Barry Alfonso adds this, in a subsequent message:

I think the Dos Passos comparison is apt -- the USA Trilogy used motion picture techniques to describe the fractured realities of its era just as Wolfe adopted the lurid colors and cartoonish gestures of '60s pop culture to capture the passing scene. Something you said about style prompts the following...your co-favorite chew toy (with Bob Dylan) Jack Kerouac was once asked which was more important: style or content. Kerouac said style because it CONTAINS content. This is similar to the McLuhan slogan that the medium is the message. I think this applies to Wolfe's journalism in the '60s -- the way he wrote embodied the essence of what he wrote about. And, as a critic, he was COMPLICIT in the cultural scams and absurdities he wrote about -- in fact, he had a hand in CREATING them. I suspect Kesey and company realized this.
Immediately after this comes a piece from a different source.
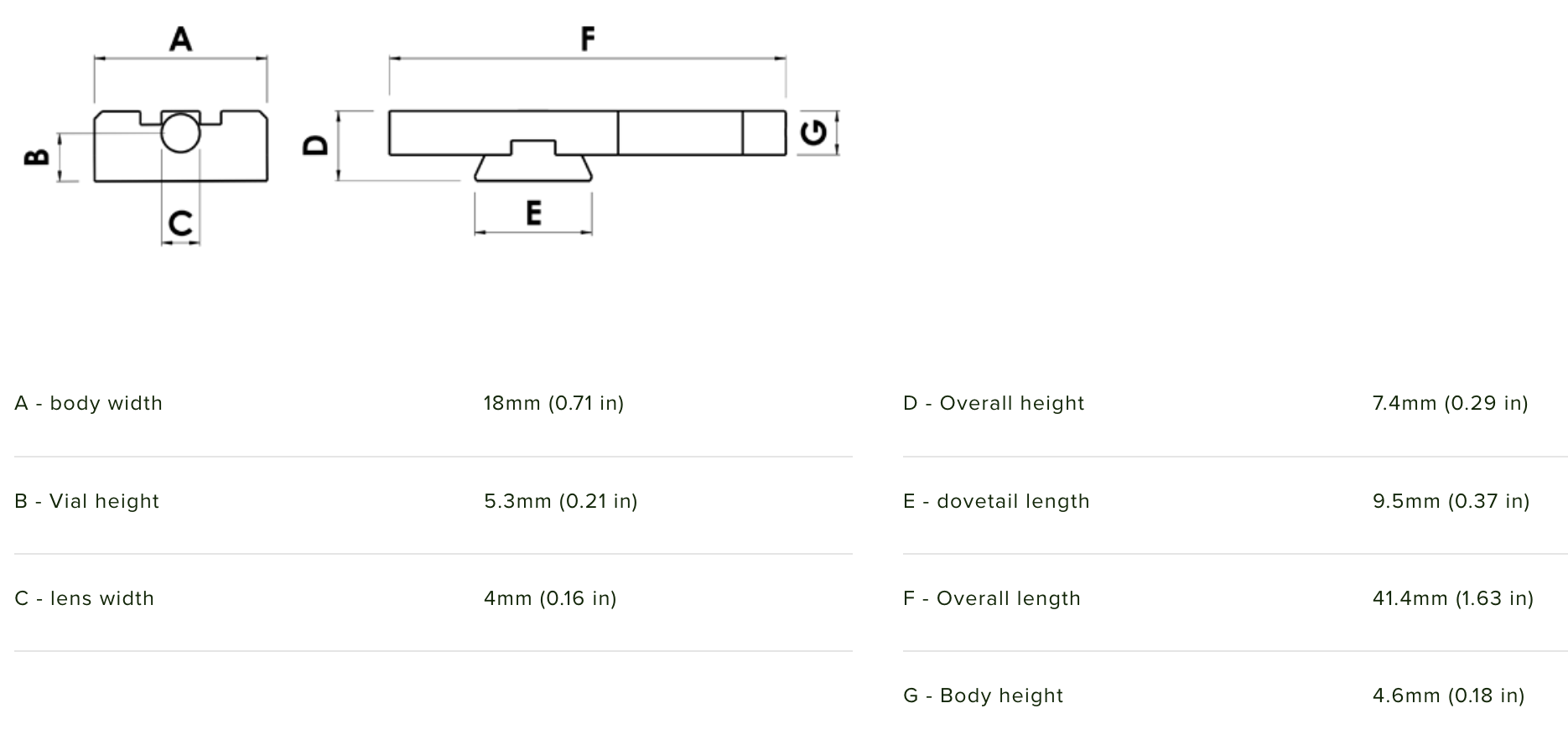
Task: Click the circular lens in front view
Action: pyautogui.click(x=180, y=133)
Ultimately, Wolfe was a cultural liberal facilitator/fellow traveler -- no, he was a cultural liberal PERIOD, even if he wouldn't admit to it. You can't make fun of executions by cutting off somebody's head, as a wiseguy once opined.

Wolfe was at his best at his craft when he was a journalist, more the observer than the commentator. His brilliance, we realize, was how used his verbal razzle-dazzle to characterize the accumulation of details, incidents,. the scenery and he had a knack for getting not just the revealing quote, but also those statements that gave his subjects the gift of personality. And for all his novelistic exuberance, he was anchored to the facts; the story arc, whether he liked it or not, was being drawn for him, and his inventions had to be restrained and made to cohere to what actually occurred. This isn't to diminish his achievement as a craftsman--he does indeed elevate journalism to art, as he does with Electric Kool-aid and The Right Stuff, two masterpieces that survive the hard judgment of time. As a critic, though, he began as a fun read, an amusing grouser on things that confounded him, ingeniously entering into a conspiratorial alliance with his readers who likewise were suspect of the claims and posturings of modern artists, architects and the communities of critics and taste-makers who made those careers. possible. He too quickly, though, became a habitual and distressingly imprecise curmudgeon whose complaints had less impact on contemporary thinking about cultural matters ; imprecise because one wasn't always sure what he was trying to find fault with, and because his writing became alarmingly diffuse, more rhetorical bombast, sound and fury, lots of grandiloquent throat clearing . He was making less sense as a critic, but it was obvious he was bitter. His last essay that sparked any significant conversation was his piece "Stalking the Billion-Footed Beast", his manifesto extolling novelists to become engaged with the world around them rather than write fictions that take readers out of the world and into an author's metaphorical neurosis. Beyond that, Wolfe's fabled gifts were all but useless in gauging how insane the world was behaving.

1 comment:

  1. This is definitely a fair summation of Wolfe's life and opus. I, too, think his best work is his non-fiction from the '60's and '70's. I read "Bonfire" when it first came out, but not since. Somehow I think it hasn't aged well. On the other hand,I didn't agree with everything he said about modern art or the counter-culture, but "The Electric Kool Aid Acid Test, "The Right Stuff" certainly were fun to read. I think he will be remembered for the thrill of those works more than anything.